_DESCRIZIONE DEL COMPITO_:
Riscrivi tutte le righe del materiale, testo compreso, e sposta le coordinate delle risposte aggiungendo 44 a ciascun numero. Non includere le immagini.

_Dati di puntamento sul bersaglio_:

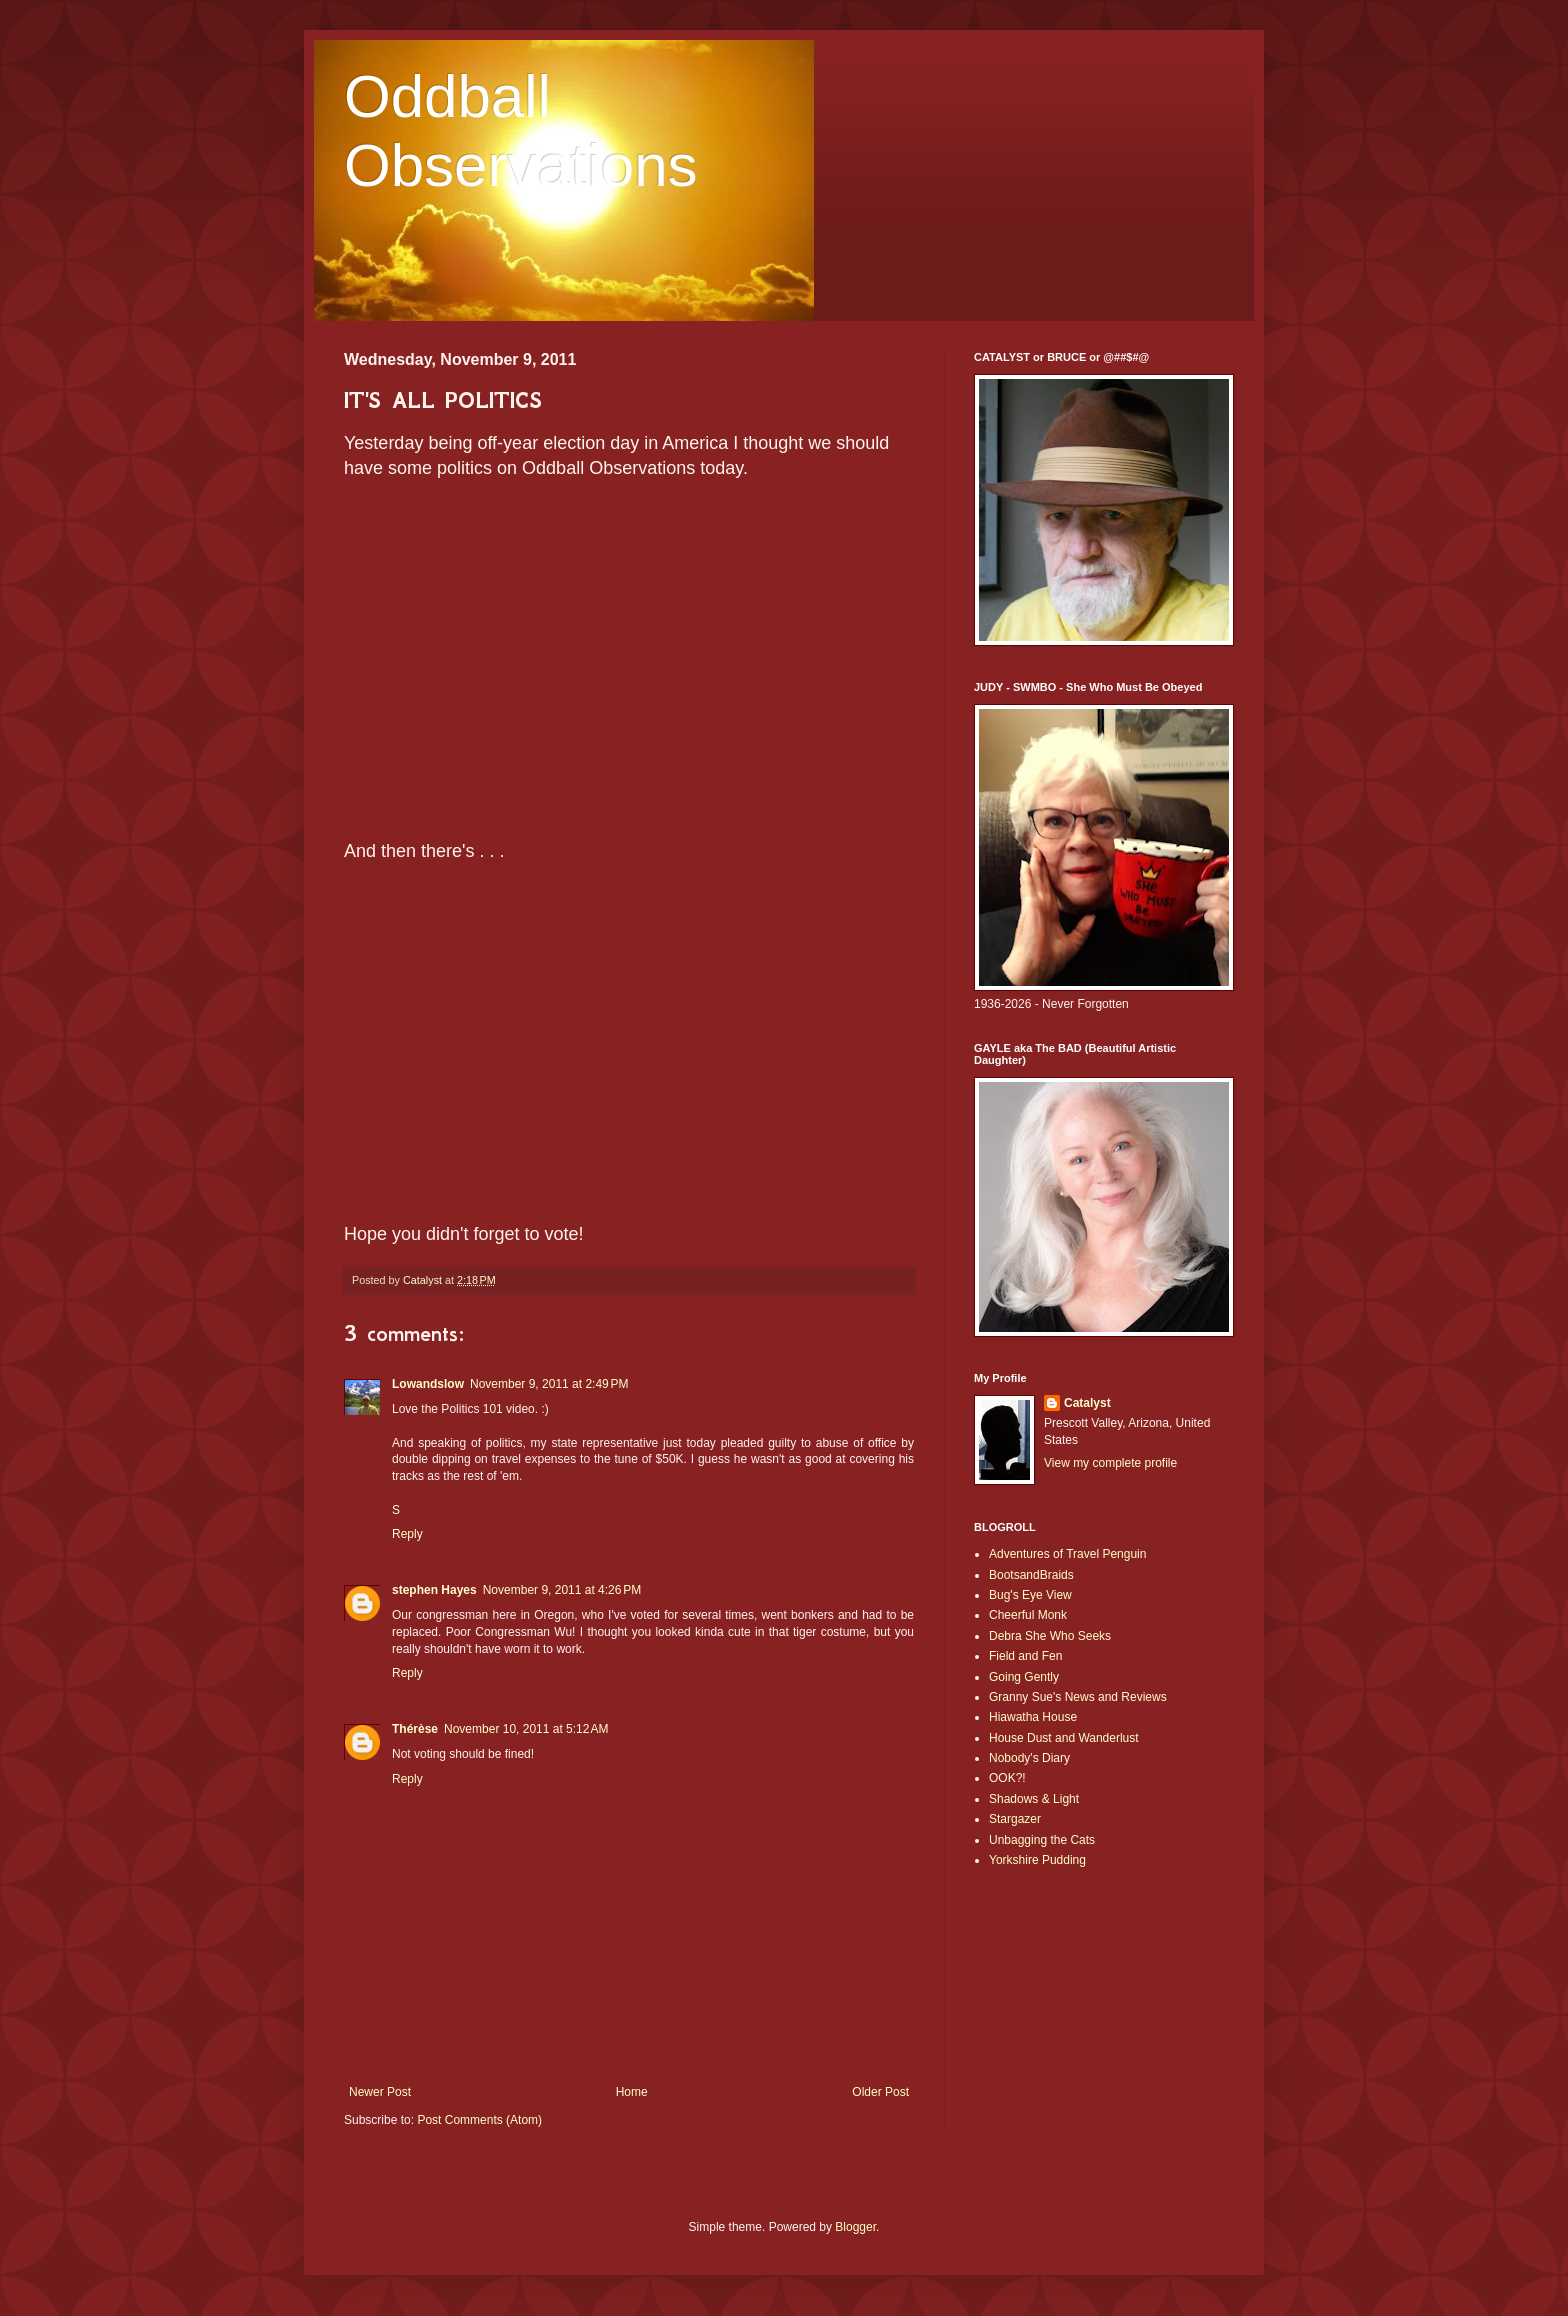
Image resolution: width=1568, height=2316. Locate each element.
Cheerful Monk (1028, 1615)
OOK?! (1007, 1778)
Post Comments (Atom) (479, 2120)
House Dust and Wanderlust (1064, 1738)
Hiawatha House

_RISPOSTA AL COMPITO_:
Image resolution: width=1568, height=2316. Locate each element.
Cheerful Monk (1072, 1659)
OOK?! (1051, 1822)
Post Comments (Atom) (523, 2164)
House Dust and Wanderlust (1108, 1782)
Hiawatha House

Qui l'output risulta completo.